Prince in concert on Tuesday, August 9, 2011 Northfoto / Shutterstock.com
4/21に米の人気ミュージシャン、プリンスが急逝した。享年57。
当サイトでもすでに第1報は出している。『謎が深まるプリンスの急逝 死因はドラッグ中毒か鎮痛剤常用の果てか?』
死の直前まで活発に活動していたためもあり、その死は世界に衝撃をもたらした。その後、司法解剖されるも、調査が長びいたため、なかなか死因がわからないでいた。
6/2、プリンスの検死結果がついに正式発表された。アメリカの芸能サイト、TMZが詳細を報じている。(http://www.tmz.com/2016/06/02/prince-cause-of-death-opioid/)
死因はあのフェンタニルの過剰摂取
記者会見を開いたミネソタ州のミッドウェスト検死事務所は、死因を「フェンタニルの過剰摂取によるもの」、「プリンス本人がフェンタニルを自己投与したことにより引く起こされた事故」と発表した。
報告書によると、死亡時のプリンスは黒いキャップ、黒いシャツにグレーのアンダーシャツ、黒いズボン、黒いボクサーブリーフ、黒の靴下というほぼ黒づくめの格好。死亡時の体重は112ポンド(50.8キロ)、身長は63インチ(160センチ)であった。
生前、彼はエイズやHIV感染の噂があった。しかし、報告では「死因となる他の重要な病状は見つからなかった」とされており、エイズ/HIV説は否定された。
プリンスの関係者は、急死する前日、カリフォルニアに住むオピオイド依存症の専門家、ハワード・コーンフェルド医師に緊急の往診を要請していた。予定がつかなかったハワード氏は、代理として自身の息子アンドリューをミネソタのプリンス邸へと派遣した。到着したアンドリューはプリンスが死亡しているのを発見・通報した。
ヘロインの混ぜ物としても有名なフェンタニル
フェンタニルとはどんな薬なのか。日本薬学会の薬学用語解説などを元に簡単だが説明してみたい。

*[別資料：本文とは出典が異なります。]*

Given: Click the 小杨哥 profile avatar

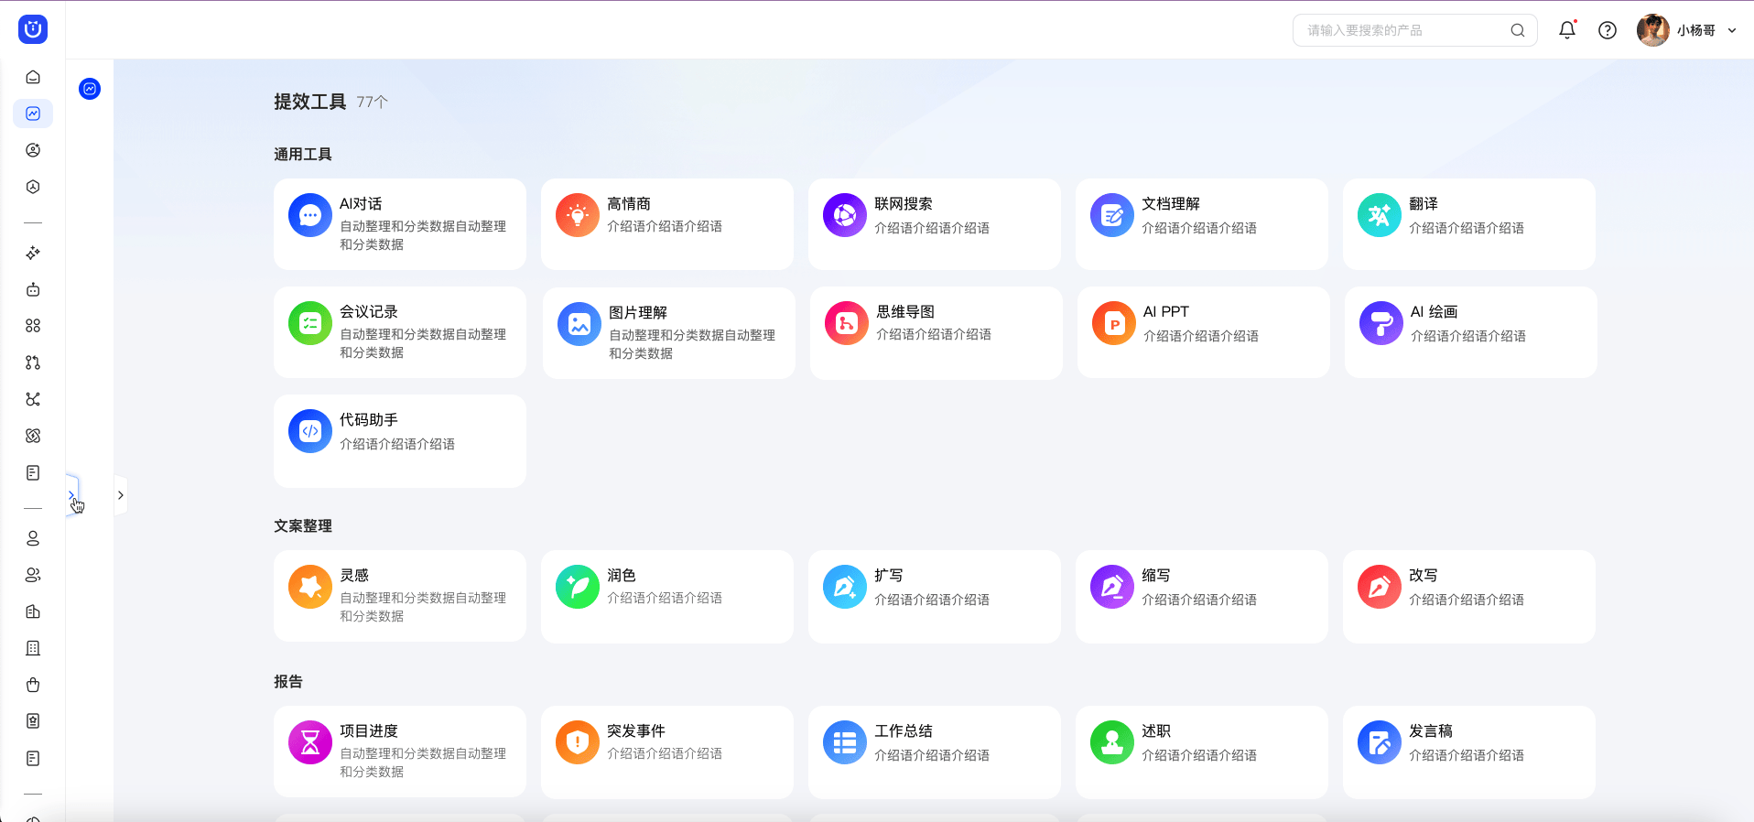Looking at the screenshot, I should (x=1652, y=30).
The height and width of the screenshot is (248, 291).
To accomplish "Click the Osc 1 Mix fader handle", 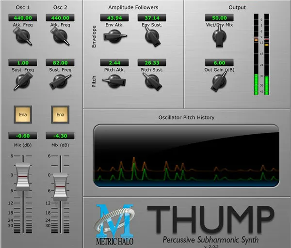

フェンタニルはピペリジン系合成麻薬性鎮痛薬。注射とパッチ剤があり、麻酔や鎮痛、がん性疼痛などという用途で使用されている。薬理作用はモルヒネと同様であるが、その鎮痛作用は、モルヒネの100倍~200倍である。その分、毒性も強い。
チャイナホワイトという名称で、濫用薬物としても流通していることは過去の記事でも紹介した通り。『危険ドラッグに混在する合成麻薬「チャイナホワイト」の恐怖』
同量でヘロインよりも効果があることから、ヘロインに混ぜ物として混入しているとも言われる。
フェンタニルの効き目は、バイコディンはもちろん、パーコセットよりも強力で、日本では「麻薬及び向精神薬取締法」で麻薬に指定されているほどだ。許可なく輸入しようとしたり、所持したりすると犯罪となる。実際、この薬と同系統のオキシコドン密輸した容疑で、トヨタ自動車のジュリー・ハンプ常務が昨年6月に逮捕され、辞任している。
副作用には、呼吸抑制、吐き気、嘔吐、眠気、多幸感、頭痛、鎮静、抑うつ、掻痒、発汗などがある。モルヒネに比較すると便秘、吐き気、めまいなどの副作用が少ないといわれている。
精神依存性、身体依存性、耐性があるため、アメリカではフェンタニルやパーコセットといったオピオイド鎮痛剤の過剰摂取が社会問題となっている。
アメリカ疾病対策センター(CDC)の調査によると、2014年度の死者は2万8647人。これは薬物中毒死者の実に6割を占めている。そのため、今年3月には、処方のガイドラインが公表されたばかりだった。
プリンスがフェンタニルを入手した先や投与期間などはいまだ不明である。